Understanding the neural substrates of depression is crucial for diagnosis and treatment. Here, we review recent studies of functional and effective connectivity in depression, in terms of functional integration in the brain. Findings from these studies, including our own, point to the involvement of at least four networks in patients with depression. Elevated connectivity of a ventral limbic affective network appears to be associated with excessive negative mood (dysphoria) in the patients; decreased connectivity of a frontal-striatal reward network has been suggested to account for loss of interest, motivation, and pleasure (anhedonia); enhanced default mode network connectivity seems to be associated with depressive rumination; and diminished connectivity of a dorsal cognitive control network is thought to underlie cognitive deficits especially ineffective top-down control of negative thoughts and emotions in depressed patients.

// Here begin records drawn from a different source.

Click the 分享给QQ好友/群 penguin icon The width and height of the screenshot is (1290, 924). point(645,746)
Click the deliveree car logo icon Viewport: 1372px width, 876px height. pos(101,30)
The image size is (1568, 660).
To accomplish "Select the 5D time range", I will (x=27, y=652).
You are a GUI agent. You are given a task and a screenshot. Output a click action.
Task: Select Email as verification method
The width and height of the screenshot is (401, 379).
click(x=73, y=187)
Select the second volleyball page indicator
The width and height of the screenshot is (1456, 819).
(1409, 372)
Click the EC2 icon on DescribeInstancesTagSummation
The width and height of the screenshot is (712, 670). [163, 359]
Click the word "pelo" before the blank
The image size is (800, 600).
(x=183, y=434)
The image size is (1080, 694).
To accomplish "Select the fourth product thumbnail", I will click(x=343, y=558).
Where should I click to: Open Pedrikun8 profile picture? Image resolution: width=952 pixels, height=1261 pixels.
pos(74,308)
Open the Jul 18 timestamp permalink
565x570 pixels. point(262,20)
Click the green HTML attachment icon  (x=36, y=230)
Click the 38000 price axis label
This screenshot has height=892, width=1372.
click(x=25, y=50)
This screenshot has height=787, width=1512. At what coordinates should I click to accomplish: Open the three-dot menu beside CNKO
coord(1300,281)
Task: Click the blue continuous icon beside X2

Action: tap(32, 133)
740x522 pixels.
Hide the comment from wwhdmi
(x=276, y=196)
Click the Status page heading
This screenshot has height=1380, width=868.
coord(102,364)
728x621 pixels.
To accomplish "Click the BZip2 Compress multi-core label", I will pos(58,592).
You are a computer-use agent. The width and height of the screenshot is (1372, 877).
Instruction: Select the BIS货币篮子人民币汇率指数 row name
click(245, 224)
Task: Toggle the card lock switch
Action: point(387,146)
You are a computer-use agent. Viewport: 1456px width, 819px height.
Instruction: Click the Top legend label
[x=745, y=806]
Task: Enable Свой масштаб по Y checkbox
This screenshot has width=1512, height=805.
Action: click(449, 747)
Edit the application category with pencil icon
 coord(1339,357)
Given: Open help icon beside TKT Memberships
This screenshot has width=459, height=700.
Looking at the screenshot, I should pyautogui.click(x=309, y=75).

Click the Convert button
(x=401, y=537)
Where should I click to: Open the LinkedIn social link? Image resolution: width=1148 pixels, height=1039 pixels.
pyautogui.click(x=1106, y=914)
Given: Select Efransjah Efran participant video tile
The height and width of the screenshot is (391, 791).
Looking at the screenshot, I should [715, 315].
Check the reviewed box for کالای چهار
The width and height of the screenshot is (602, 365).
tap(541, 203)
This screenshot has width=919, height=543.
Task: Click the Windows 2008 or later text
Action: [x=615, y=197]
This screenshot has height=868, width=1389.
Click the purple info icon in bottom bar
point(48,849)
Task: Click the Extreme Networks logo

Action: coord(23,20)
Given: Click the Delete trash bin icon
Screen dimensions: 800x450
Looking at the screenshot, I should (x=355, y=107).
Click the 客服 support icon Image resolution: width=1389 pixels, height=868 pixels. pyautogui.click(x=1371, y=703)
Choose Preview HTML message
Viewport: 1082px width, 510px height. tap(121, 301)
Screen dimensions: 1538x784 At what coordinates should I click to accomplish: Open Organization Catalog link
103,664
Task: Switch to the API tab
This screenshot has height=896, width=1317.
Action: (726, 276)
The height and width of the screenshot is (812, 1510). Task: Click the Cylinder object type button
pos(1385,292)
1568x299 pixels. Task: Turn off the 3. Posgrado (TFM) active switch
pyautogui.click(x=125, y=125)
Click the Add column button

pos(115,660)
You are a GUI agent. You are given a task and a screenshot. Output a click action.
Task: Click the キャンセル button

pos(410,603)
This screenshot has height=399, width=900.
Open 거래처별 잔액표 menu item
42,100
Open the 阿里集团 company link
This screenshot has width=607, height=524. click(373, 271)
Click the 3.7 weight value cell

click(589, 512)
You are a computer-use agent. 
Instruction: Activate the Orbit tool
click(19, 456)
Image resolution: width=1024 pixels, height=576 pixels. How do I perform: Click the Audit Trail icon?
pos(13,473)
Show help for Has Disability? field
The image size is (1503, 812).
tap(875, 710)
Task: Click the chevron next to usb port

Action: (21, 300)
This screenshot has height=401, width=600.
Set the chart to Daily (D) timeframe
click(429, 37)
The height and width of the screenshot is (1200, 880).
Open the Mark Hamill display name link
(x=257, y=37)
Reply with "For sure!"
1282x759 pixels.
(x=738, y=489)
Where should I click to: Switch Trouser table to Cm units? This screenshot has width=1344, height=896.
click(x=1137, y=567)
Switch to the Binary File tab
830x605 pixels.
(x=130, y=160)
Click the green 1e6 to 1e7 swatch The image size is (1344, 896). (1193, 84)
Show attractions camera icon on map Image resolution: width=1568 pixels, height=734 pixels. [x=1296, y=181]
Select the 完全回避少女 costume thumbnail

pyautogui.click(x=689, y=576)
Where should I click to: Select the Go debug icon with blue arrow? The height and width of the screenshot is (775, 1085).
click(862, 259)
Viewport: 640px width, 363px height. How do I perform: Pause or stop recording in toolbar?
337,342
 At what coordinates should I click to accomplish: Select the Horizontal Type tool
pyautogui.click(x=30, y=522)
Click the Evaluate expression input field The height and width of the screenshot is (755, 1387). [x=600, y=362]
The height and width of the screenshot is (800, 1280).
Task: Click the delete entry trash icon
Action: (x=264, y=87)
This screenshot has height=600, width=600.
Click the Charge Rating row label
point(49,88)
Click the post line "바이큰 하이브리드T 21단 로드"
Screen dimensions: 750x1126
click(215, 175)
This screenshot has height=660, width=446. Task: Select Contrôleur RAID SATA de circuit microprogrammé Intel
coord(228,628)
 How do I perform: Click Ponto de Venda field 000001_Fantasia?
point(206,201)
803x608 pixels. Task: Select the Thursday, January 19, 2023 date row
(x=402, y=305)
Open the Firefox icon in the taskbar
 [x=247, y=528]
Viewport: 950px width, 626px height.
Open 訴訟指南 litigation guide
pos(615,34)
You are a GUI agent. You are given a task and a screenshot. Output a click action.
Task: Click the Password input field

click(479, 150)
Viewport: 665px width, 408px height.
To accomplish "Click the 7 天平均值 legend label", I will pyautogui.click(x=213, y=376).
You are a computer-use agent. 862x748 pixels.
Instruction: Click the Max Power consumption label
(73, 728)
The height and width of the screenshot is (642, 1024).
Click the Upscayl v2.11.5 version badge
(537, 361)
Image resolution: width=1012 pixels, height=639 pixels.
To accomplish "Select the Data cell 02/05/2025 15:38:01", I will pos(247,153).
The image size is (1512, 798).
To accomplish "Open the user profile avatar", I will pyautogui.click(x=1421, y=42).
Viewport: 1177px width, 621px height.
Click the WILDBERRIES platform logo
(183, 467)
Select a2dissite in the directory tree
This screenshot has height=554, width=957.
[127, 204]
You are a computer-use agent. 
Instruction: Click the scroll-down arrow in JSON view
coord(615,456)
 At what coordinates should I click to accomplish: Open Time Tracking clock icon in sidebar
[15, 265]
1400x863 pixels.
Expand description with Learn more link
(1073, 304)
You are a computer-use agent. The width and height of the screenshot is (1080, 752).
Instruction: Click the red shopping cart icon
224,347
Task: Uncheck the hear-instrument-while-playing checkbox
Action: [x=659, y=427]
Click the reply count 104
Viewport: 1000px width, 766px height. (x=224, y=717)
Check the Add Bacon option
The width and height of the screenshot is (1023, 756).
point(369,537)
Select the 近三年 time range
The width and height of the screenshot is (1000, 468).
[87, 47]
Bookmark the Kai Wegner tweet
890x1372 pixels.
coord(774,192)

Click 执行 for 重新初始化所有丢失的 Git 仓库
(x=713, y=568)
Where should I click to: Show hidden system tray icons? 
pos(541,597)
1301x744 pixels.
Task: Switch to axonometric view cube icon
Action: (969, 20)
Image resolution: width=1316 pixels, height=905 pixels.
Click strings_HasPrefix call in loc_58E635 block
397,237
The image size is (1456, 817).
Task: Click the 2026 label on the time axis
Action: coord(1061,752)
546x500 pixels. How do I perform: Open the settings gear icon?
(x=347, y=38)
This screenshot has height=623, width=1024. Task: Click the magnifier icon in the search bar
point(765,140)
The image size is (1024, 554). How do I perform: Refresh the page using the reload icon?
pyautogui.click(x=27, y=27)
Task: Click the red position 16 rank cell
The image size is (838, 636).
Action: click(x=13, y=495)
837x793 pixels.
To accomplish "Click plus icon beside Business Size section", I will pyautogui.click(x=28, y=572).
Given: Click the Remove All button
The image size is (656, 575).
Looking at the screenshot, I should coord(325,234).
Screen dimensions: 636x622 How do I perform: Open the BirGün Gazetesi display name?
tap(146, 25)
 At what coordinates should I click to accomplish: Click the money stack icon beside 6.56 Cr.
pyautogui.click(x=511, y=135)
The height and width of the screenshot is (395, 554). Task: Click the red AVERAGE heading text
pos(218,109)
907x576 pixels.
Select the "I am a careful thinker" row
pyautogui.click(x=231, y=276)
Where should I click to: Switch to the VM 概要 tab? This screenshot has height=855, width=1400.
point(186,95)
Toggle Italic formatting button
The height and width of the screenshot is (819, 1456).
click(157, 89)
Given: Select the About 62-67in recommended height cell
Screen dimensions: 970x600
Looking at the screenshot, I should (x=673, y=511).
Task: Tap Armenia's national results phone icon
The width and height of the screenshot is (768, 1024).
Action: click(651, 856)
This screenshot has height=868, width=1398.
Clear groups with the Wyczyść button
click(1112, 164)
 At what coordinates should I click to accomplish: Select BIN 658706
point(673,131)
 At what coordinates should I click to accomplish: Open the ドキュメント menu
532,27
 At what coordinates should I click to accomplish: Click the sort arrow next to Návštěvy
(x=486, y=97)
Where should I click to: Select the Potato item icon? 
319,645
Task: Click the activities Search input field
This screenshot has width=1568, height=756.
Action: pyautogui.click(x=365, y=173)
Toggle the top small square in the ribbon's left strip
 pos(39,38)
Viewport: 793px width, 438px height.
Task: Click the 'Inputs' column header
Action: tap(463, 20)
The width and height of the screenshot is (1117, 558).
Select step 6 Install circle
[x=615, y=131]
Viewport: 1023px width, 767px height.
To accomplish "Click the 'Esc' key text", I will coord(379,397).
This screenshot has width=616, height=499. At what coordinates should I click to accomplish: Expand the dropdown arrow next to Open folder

Moreover, the restoration of connectivity of these networks-and corresponding symptom improvement-following antidepressant treatment (including medication, psychotherapy, and brain stimulation techniques) serves as evidence for the crucial role of these networks in the pathophysiology of depression.

Keywords: affective network; cognitive control network; default mode network; depression; reward network.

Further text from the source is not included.